• [Texto para leitura]:
........
Além disso, os dados também revelaram que, para muitas mulheres, os filhos se tornaram fonte de satisfação narcísica, experimentada a partir das realizações e êxitos alcançados por seus filhos e filhas, apreendidos como uma espécie de prolongamento de si mesmas (Freud, 1914/2010). Bethânia, por exemplo, expressava constantemente o orgulho de seu filho: "lindo, maravilhoso! Todo mundo fala que meu filho é lindo, véi. O bicho é gato, véi! Ele é muito gato, só tu vendo mesmo!" Consuelo e Rita (30 anos, negra) também manifestavam a satisfação que tinham com suas filhas e filhos: "Aí, depois disso, tive a Tati, eu tinha 20 anos, linda demais! Linda, linda, linda!" (Consuelo); "Estudam. Ele viaja também, o Pedrinho, pra jogar bola! A minha filha ela já parece a vó dela, linda, se tu vê ela você vai amar, ela é muito educada, véi!! Eu queria que você conhecesse eles também!" (Rita). Embora elas vivessem nas ruas, em situação de extrema precariedade e destituídas das insígnias sociais de uma vida considerada exitosa dentro dos padrões hegemônicos, seus filhos e filhas não estavam sujeitos às mesmas privações e puderam ocupar lugares sociais, realizar feitos e concretizar sonhos que lhes foram inacessíveis.

Identificamos que essas transformações vivenciadas pelas mulheres a partir do momento em que se tornam mães têm relação direta com os processos subjetivos engendrados pelo dispositivo materno. Como apresentado na introdução, a mesma construção histórica e cultural que configurou a instigação das mulheres ao cuidado e ao heterocentramento também produziu uma magnificação do ser mãe (Zanello, 2018; Badinter, 1985). Assim, a maternidade, construída culturalmente como essência e principal atributo de uma mulher, passou a constituir uma posição que confere valorização e reconhecimento (embora não subverta as estruturações de poder e opressão) (Zanello, 2018).

Nesse sentido, em nosso contexto cultural binário em que o tornar-se pessoa significa tornar-se homem ou mulher (Zanello, 2018), o tornar-se mãe - o próprio cerne do que é concebido como ser mulher - promove uma afirmação identitária. Portanto, observa-se que a experiência de gestar, parir e colocar um ser no mundo transforma o status das mulheres em situação de rua e possibilita um processo de reparação narcísica e um resgate identitário decorrentes da adequação às prescrições e expectativas hegemônicas relacionadas ao que é ser mulher. Ou seja, a experiência de tornar-se mãe, numa sociedade que enaltece a maternidade como principal função e essência das mulheres, pode promover um processo de autointerpretação (Brinkmann, 2008) que constrói sentidos de autorrealização por meio da adequação às expectativas sociais gendradas, de autovalorização e de satisfação consigo mesmas e com o lugar social ocupado, impactando positivamente seu amor-próprio.
........
• [Material de apoio]:
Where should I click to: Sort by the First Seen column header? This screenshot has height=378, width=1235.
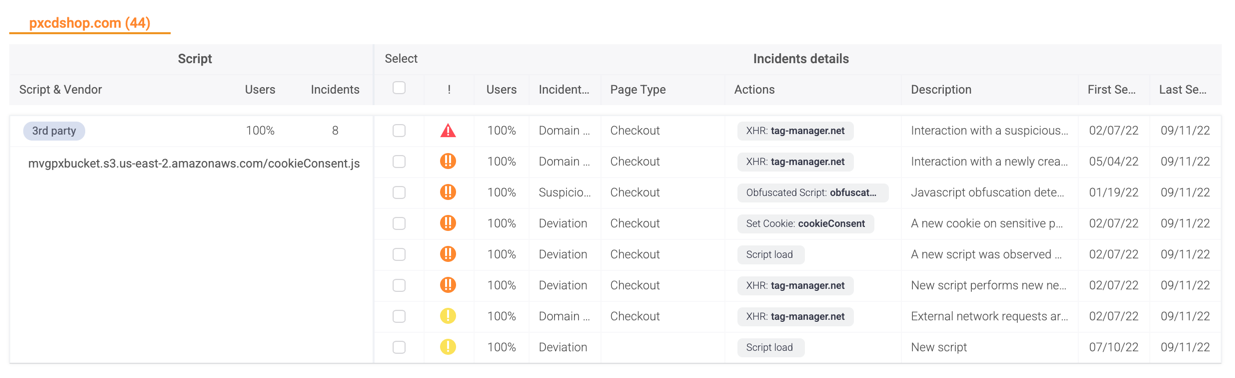pyautogui.click(x=1111, y=89)
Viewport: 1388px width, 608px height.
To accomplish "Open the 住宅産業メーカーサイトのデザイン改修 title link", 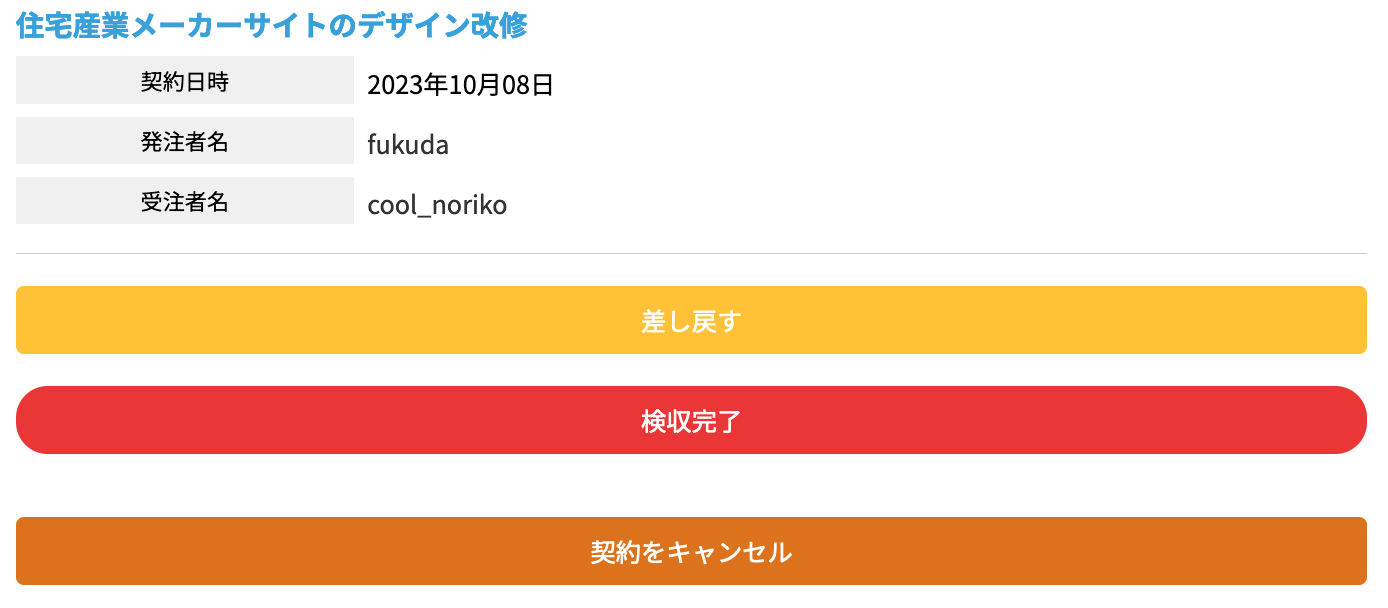I will 271,25.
........
• [Tarefas do exercício]:
[A] De acordo com o texto sobre a maternidade de mulheres em situação de rua, quantos anos Consuelo tinha quando teve a Tati?
[B] Prossiga com o texto sobre a maternidade de mulheres em situação de rua a partir da última frase apresentada.

• [Respostas por tarefa]:
[A] Ela tinha 20 anos.

[B]
É importante pensar esse processo de maneira interseccional com as questões de classe e raça e com a própria condição da vida nas ruas. As trajetórias dessas mulheres foram marcadas por uma série de violências estruturais, tais como pobreza, desproteção da infância, trabalho infantil e baixa escolaridade; exploração sexual e prostituição; trabalhos precários e dificuldades de geração de renda (Richwin & Zanello, no prelo). Diante da estigmatização, da negação de advires e da estreiteza de possibilidades identificatórias engendradas por essas violências e precarizações, a maternidade resta como um dos poucos espaços de realização e autovalorização, que incide na própria autoestima e na questão identitária do que é ser mulher, reorganiza subjetivamente, cria futuros e reinstaura sonhos, desejos e projetos. Contudo, como será discutido na próxima seção, isso também tem sido ameaçado para as mulheres em situação de rua, que, majoritariamente, têm seu direito à maternidade violado pelo poder público, que entende que mulheres que moram nas ruas não podem ou não conseguem maternar.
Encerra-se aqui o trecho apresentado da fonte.